Unfortunately, providing truly dependable software is a challenging task at best. Fortunately, there are many ways that you can help out, both generically or particularly. Finally, if you are interested in speaking with security people, know that they are readily available.
Threat Model
The threat model for the OLPC XO running Sugar is discussed in the Bitfrost summary and in the full specification.

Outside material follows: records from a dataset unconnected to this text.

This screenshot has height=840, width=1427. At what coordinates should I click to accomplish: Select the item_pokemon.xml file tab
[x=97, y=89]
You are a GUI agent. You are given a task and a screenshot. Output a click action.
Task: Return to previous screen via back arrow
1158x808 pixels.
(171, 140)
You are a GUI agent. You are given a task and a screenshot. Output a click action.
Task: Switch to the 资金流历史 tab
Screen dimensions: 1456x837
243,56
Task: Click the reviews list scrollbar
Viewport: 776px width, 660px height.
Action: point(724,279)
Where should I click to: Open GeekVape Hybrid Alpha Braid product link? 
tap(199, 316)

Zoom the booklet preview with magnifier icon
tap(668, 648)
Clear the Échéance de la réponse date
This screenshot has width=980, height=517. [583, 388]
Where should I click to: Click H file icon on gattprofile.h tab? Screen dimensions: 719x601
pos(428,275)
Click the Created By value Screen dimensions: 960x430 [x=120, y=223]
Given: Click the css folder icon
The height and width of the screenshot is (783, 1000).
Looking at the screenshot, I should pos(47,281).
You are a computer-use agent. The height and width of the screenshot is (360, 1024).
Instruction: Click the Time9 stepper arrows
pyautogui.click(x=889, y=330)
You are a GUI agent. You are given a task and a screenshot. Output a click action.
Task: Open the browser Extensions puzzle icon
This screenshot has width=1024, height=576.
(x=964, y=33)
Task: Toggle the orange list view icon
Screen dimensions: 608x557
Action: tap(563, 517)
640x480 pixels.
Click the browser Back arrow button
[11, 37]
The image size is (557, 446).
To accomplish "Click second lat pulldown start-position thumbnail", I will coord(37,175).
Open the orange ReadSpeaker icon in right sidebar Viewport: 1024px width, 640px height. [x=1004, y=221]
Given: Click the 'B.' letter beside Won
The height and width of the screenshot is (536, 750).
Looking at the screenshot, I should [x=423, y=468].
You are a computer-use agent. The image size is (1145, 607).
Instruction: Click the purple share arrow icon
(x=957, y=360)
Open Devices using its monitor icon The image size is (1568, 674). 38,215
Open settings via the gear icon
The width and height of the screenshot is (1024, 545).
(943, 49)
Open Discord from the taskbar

NB: The authoritative version of this document is bitfrost.txt.
Design
All software running on the XO could compromise the security goals of the XO users; however, only some of this software has been considered in light of the user's security goals and the Bitfrost threat model.
Some programs or classes of programs that have received particular scrutiny include:
- Activities
- Rainbow, Taste the Rainbow, and the Rainbow design spec deal with implementation and design of the activity isolation model suggested by Bitfrost.
- Open Firmware
- Firmware security and Early boot discuss how we address the security considerations of the firmware-OS level.
Contributions
You can contribute to the education received by hundreds of thousands of children this year by:
- writing software
- Review the documentation cited above, then bring your questions and patches to the mailing list.
- refining the threat model and mitigation strategies
- Did we miss an important threat (e.g. to privacy)? If so, please work with us to fix our model.
- Alternately, if you have expertise in a related field like sociology (what notion of identity should our software reify?) or criminology (the who/what/where/why/how of stolen laptops), please improve our theories and recommended practices.
- breaking assumptions
- Software 'security' is proven under fire. Here's your opportunity to crank up the heat.
- organizing other people
- Many people are capable of improving the security of their software but they some critical resource like knowledge, motivation, or criticism. Be a matchmaker.
- spreading the word
- Many of our ideas on software security are transferable to other operating systems and environment -- particularly to other Unix-like machines. Help port our software to another platform so that others can benefit from it and can help us improve it on their own terms.